Recently, I was sent a copy of a letter from a mathematics professor to a science journal. The mathematics professor opens his letter by explaining that mathematics professors are the most qualified individuals “to speak with authority on the subject of mathematics and the pedagogy of mathematics.”
Below are some quotes from the letter.
Having had considerable opportunity of late to observe the preparation of students entering college from this community as compared with that preparation some fifteen years ago, I can only deplore the modern tendency to give at most a superficial attention to fundamental subjects.
The teachers in the high schools and the elementary schools are working just as hard as ever, are just as efficient as ever, but they can not obtain as good results under the handicap of present-day curricula. The student can not be trained to think in as effective a manner as he was fifteen or twenty years ago.
But those who have been most responsible for this unfortunate state of affairs in the high schools and the elementary schools, far from realizing the work of destruction that they have already done, are now endeavoring to complete it by attacking what is left of valuable educational training in the curricula of today.

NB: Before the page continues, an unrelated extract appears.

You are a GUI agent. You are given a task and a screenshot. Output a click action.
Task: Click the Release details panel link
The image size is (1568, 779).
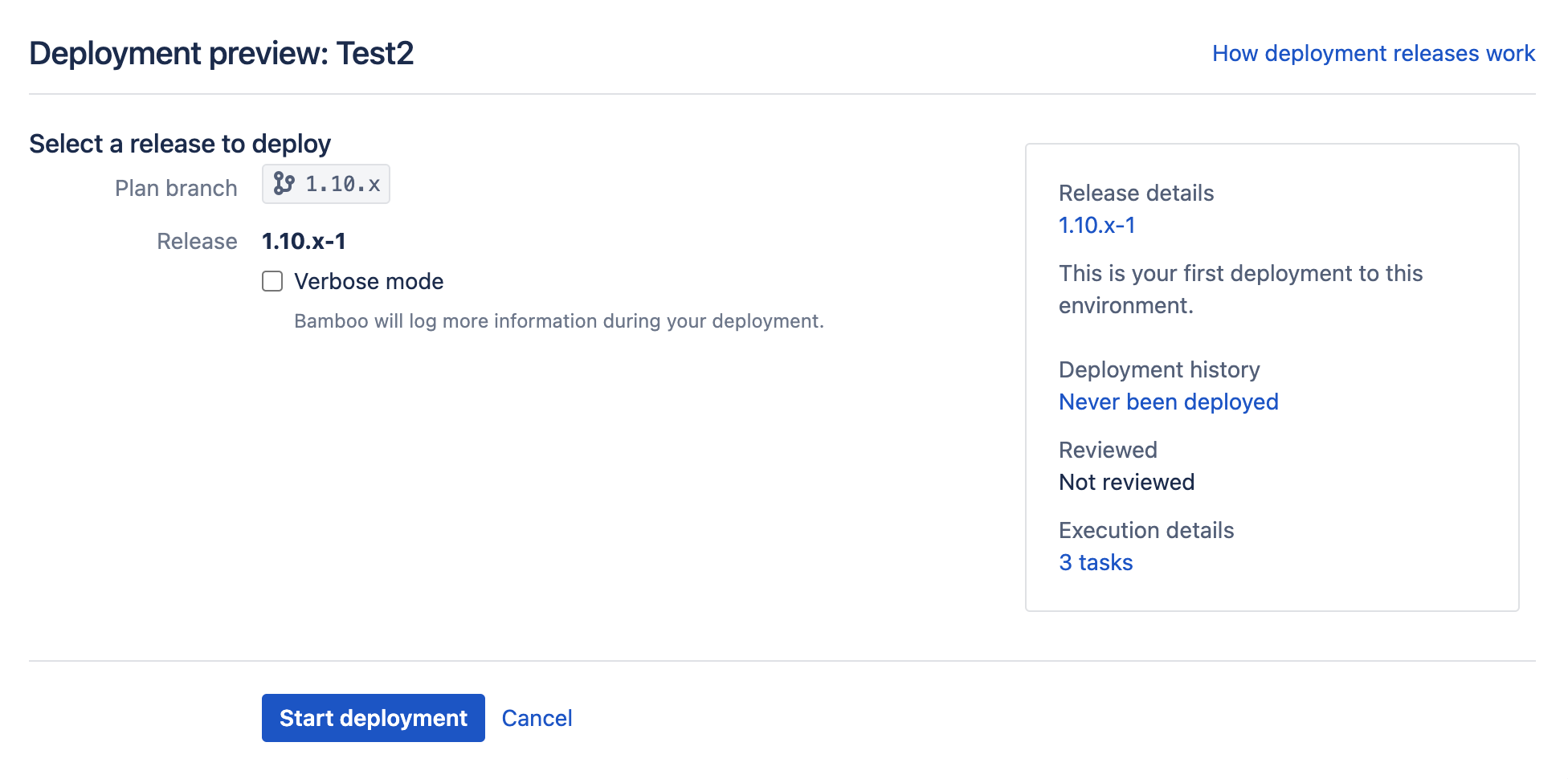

It sounds exactly like what we are hearing in Alberta right now. Here’s the punchline, though. This letter was written in 1914. Full text of the letter.
Despite this mathematician’s prediction of impending doom, I submit for your debate and discussion that we have still managed to have a pretty good 100 year run.
Further, this letter was sent to me by an Alberta mathematics professor who indicates frustration with this back-to-basics push in our province.